If ViewModels are hypothetically being forced upon you, then I recommend that they only enforce domain-agnostic requirements. This includes things like "username is required" and "email is formatted properly".

If you duplicate validation from the domain models in the view models, then you have tightly coupled the domain to the UI. When the domain validation changes ("can only apply 2 coupon per week" becomes "can only apply 1 coupon per week"), the UI must be updated. Generally speaking, this would be awful, and detrimental to agility.

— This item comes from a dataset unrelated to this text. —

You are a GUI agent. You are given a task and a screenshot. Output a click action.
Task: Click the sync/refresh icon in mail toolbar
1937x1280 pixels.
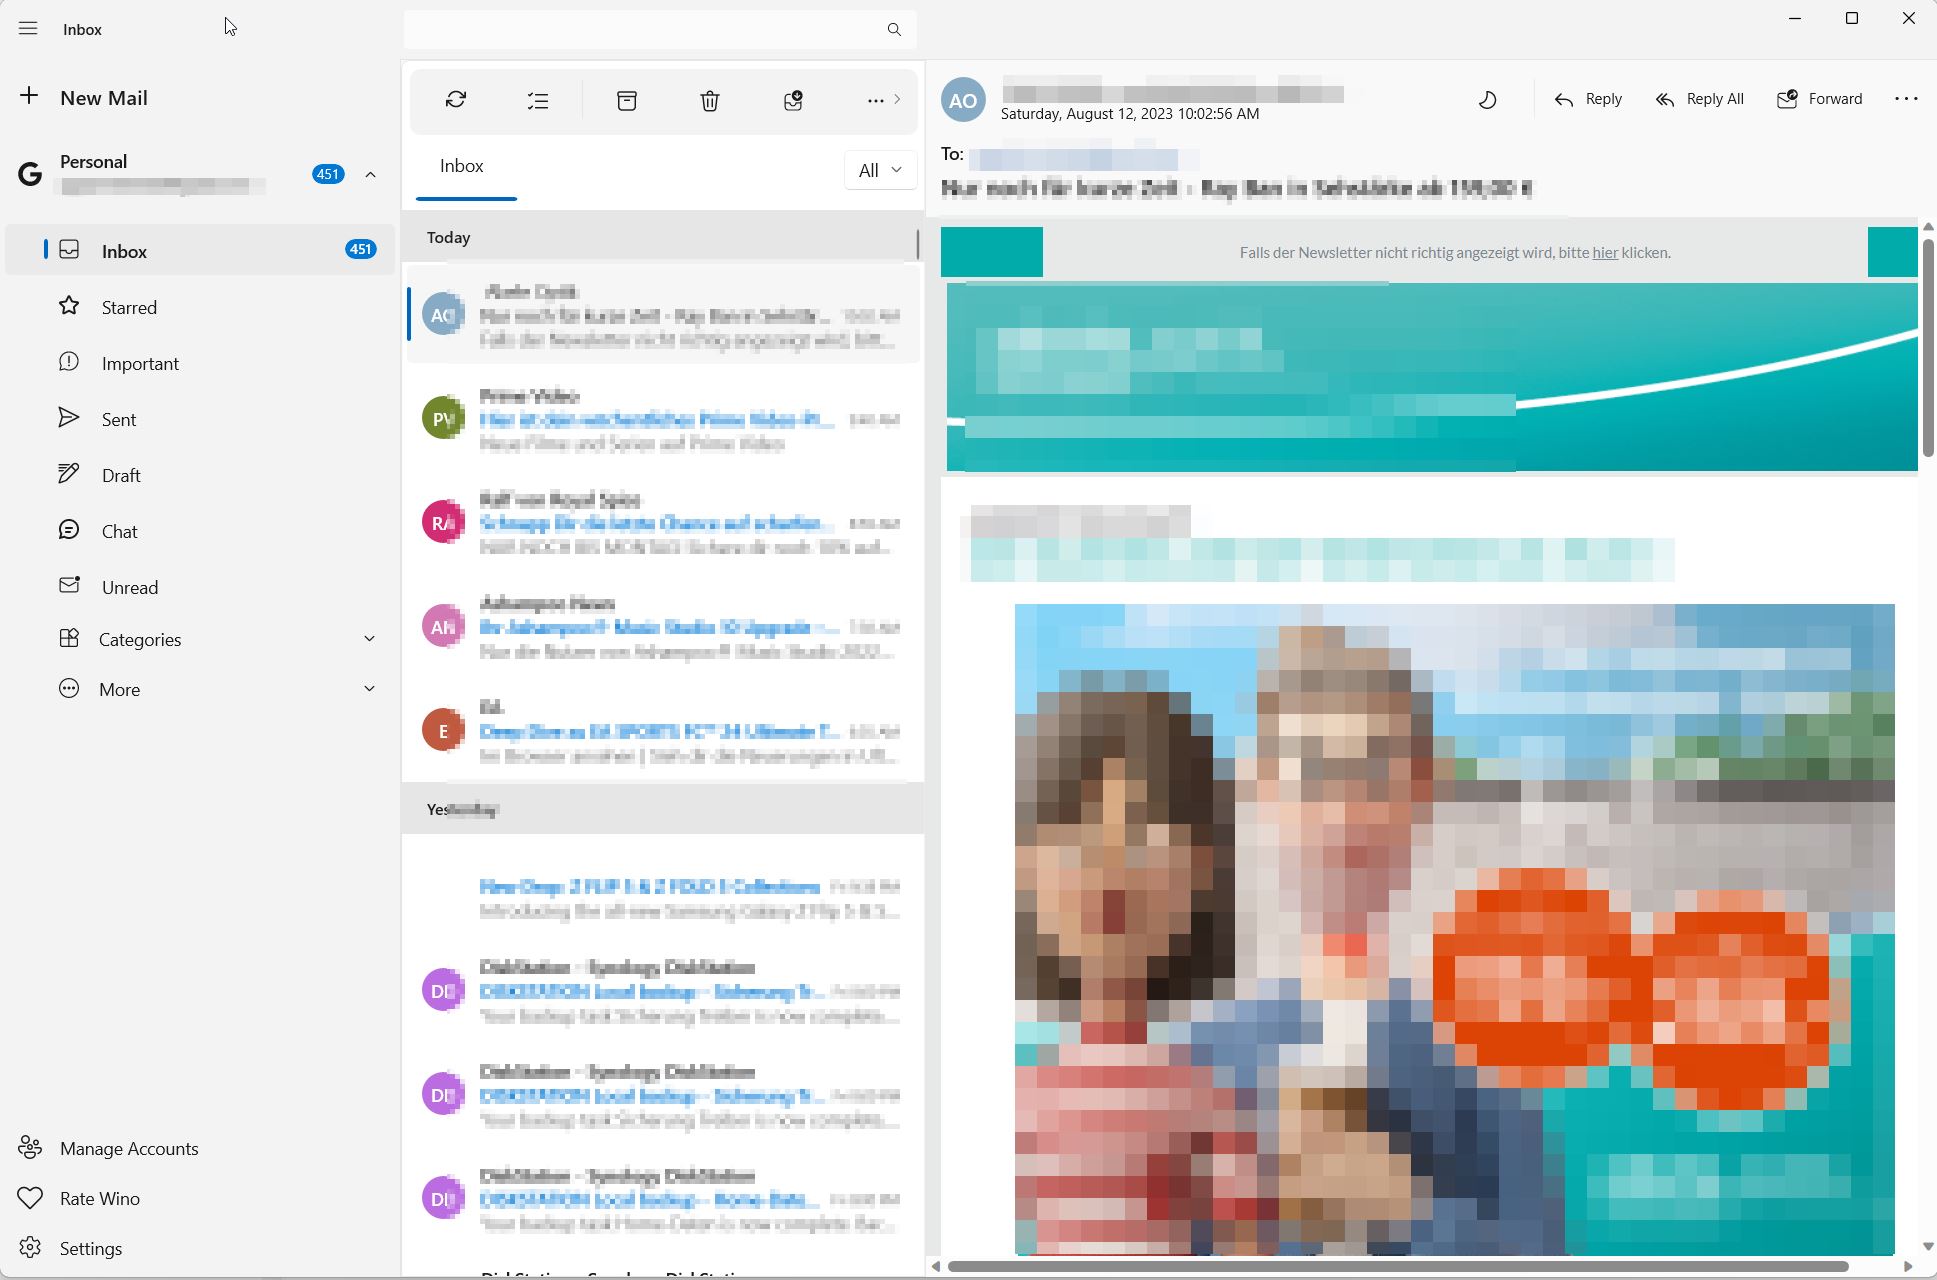tap(456, 100)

If you move the validation from the domain models to the UI, you've essentially gutted your domain and placed the responsibility of validation on the UI. A second UI would have to duplicate all the validation, and you have coupled two separate UI's together. Now if the customer wants a special interface to administrate the inventory from their iPhone, the iPhone project needs to replicate all the validation that is also found in the website UI. This would be even more awful than validation duplication described above.

Unless you can predict the future and can rule out these possibilities, only validate domain-agnostic requirements.

gWiz
+1  A: 

I don't know how this will play for client-side validation, but if partial validation is your issue you can modify the DataAnnotationsValidationRunner discussed here to take in an IEnumerable<string> list of property names, as follows:

public static class DataAnnotationsValidationRunner
{
     public static IEnumerable<ErrorInfo> GetErrors(object instance, IEnumerable<string> fieldsToValidate)
     {
           return from prop in TypeDescriptor.GetProperties(instance).Cast<PropertyDescriptor>().Where(p => fieldsToValidate.Contains(p.Name))
                  from attribute in prop.Attributes.OfType<ValidationAttribute>()
                  where !attribute.IsValid(prop.GetValue(instance))
                  select new ErrorInfo(prop.Name, attribute.FormatErrorMessage(string.Empty), instance);
     }
}
Brandon Linton
While a similar fix could be implemented on the client side by branching xVal, I wouldn't do it this way since it relies on magic strings and it's all too easy to forget adding a string here after adding a new property to the model.
Adrian Grigore
I agree it's not a perfect solution, but we're managing the magic string issue through constant collections of field names, named after the step in our workflows they refer to. That way when the controller invokes the class that performs the validation during the post, it passes in the collection of fields you know you need validated for that view.